WORK TO DO
Copy the text of each entry below word for word, leaving out the pictures.

====

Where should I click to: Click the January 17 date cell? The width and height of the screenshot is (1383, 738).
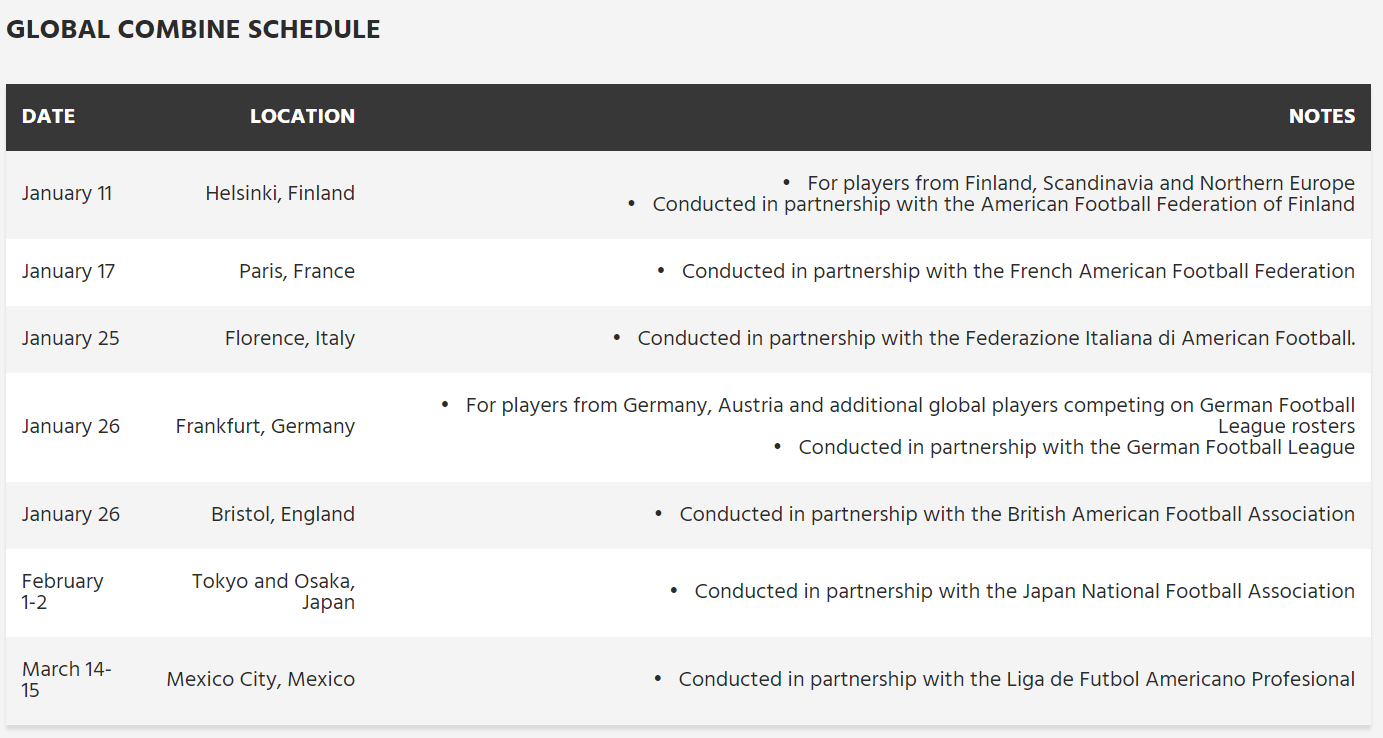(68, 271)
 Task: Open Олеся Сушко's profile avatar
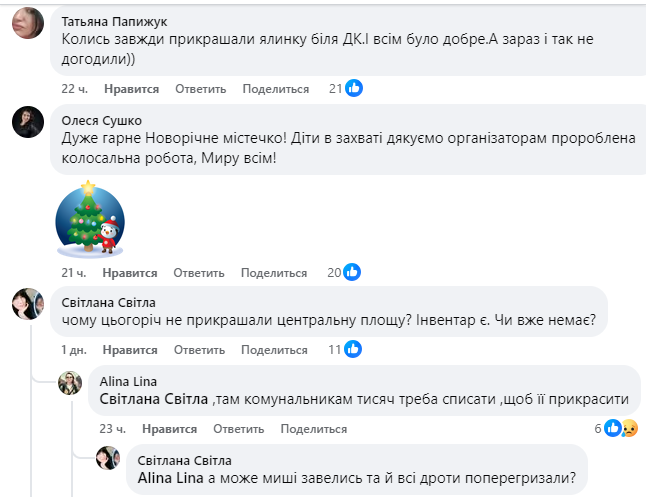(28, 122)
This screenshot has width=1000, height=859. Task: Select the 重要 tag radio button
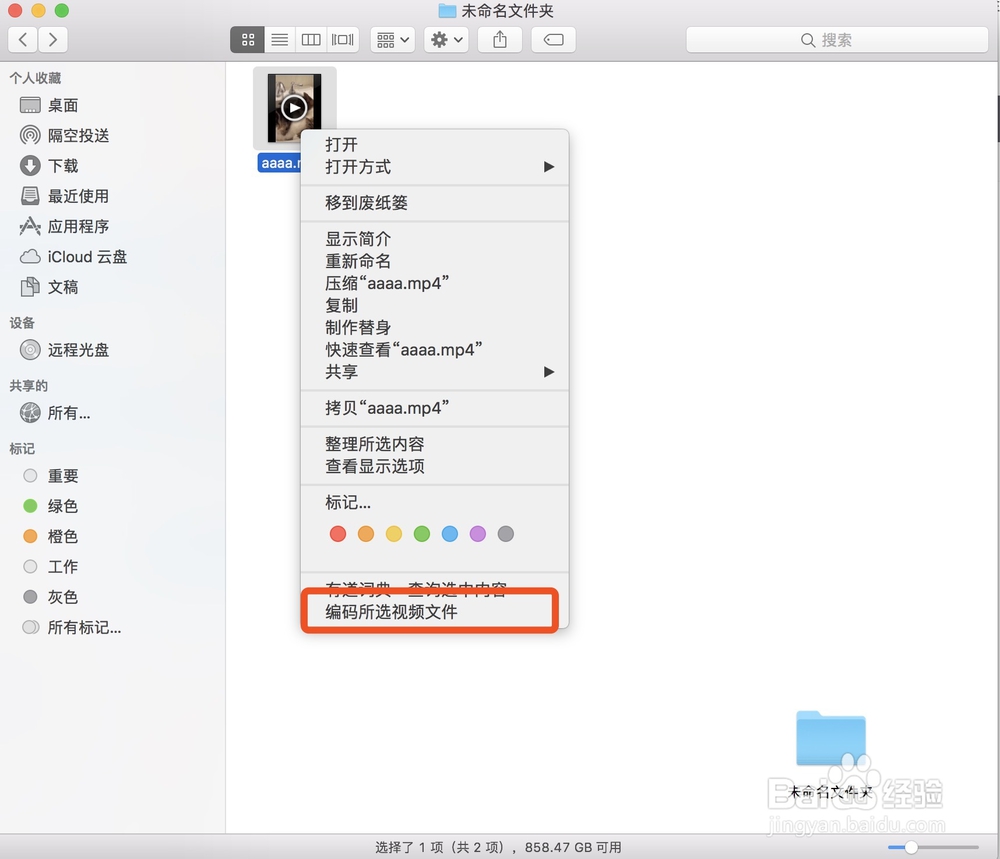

====

FULL RESPONSE
Where should I click to: Click the January 17 date cell? The width and height of the screenshot is (1383, 738).
(68, 271)
 Task: Open Олеся Сушко's profile avatar
(28, 122)
This screenshot has width=1000, height=859. Task: Select the 重要 tag radio button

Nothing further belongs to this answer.